HC Deb 26 October 1979 vol 972 c349W
Mr. Tilley

asked the Secretary of State for Social Services (1) when he expects the Committee for Safety of Medicines to report on the application from the Upjohn Company for the drug Depo-Provera to be approved for long-term use;

(2) if he will introduce regulations to ensure that all women receiving injective contraceptives such as Depo-Provera should be given a written statement on the nature of the drug and its side effects.

Dr. Vaughan

As my hon. Friend explained in his reply to the hon. Member on 25 June, Depo-Provera is currently licensed only for use as a short-term contraceptive.—[Vol. 969 c. 90.] I am unable to provide any information about applications made by companies to the licensing authority. These are treated as confidential for commercial reasons.
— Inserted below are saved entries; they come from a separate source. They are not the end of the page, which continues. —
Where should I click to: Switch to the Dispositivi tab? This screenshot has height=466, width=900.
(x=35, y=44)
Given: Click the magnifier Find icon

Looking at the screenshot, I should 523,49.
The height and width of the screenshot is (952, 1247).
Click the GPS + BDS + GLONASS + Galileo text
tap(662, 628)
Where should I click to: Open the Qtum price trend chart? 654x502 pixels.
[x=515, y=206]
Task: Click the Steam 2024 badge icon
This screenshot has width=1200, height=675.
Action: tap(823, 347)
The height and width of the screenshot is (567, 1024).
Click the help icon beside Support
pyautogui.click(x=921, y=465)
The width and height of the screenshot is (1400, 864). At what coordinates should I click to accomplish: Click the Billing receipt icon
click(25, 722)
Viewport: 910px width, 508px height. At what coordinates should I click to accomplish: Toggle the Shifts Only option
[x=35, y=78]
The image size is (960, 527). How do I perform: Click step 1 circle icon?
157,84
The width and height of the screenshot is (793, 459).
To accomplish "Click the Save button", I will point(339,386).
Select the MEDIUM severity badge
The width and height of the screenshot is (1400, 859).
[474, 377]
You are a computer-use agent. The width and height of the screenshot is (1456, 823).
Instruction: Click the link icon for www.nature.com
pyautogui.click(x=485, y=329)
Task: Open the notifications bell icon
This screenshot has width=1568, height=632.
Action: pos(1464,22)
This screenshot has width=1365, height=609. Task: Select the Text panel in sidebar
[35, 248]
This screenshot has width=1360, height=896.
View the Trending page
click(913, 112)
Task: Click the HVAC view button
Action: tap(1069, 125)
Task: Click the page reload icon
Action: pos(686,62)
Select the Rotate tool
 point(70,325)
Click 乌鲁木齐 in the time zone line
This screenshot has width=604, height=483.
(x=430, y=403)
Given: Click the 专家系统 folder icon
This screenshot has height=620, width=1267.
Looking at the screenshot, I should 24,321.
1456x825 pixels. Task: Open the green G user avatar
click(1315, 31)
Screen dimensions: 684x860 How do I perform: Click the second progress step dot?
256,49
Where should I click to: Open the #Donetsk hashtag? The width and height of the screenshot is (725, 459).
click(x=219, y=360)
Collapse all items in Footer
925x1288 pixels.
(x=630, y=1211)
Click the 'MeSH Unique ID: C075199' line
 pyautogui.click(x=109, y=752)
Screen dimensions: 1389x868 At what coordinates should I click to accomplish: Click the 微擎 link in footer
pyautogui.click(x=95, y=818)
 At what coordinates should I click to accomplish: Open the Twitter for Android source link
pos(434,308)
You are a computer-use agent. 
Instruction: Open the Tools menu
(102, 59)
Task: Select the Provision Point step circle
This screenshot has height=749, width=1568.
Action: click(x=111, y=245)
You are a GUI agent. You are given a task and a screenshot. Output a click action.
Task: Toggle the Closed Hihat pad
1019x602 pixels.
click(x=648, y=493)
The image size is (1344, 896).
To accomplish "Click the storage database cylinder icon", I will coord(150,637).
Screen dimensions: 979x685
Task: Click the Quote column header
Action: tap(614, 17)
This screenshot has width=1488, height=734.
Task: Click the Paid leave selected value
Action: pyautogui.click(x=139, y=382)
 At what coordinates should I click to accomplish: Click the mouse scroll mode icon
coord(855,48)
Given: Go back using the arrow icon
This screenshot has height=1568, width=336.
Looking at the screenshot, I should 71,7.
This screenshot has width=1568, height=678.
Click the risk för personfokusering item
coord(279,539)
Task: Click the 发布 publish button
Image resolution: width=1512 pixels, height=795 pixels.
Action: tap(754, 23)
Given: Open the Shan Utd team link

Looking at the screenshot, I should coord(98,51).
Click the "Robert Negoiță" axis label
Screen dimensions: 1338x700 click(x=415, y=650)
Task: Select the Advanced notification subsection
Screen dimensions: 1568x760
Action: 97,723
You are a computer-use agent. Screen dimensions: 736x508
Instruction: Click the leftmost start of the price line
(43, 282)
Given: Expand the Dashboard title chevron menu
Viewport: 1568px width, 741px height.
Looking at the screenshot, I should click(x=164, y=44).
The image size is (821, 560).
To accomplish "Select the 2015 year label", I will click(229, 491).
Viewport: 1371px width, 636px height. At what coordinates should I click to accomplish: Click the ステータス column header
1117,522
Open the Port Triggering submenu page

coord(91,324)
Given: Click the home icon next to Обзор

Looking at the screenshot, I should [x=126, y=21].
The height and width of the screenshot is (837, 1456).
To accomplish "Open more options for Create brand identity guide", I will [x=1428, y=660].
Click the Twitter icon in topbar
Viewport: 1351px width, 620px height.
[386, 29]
As regards the provision of information to a patient about a prescribed medicine, this is primarily the responsibility of the prescribing practitioner. Full information about medicines which are available only on prescription, such as Depo-Provera, is made available to practitioners, normally in the form of a data sheet. The practitioner is thus well equipped to convey to a patient such details of a proposed method of treatment as he may judge to be suitable. In these circumstances I do not propose to introduce regulations to require that information about products such as Depo-Provera should be provided directly to patients.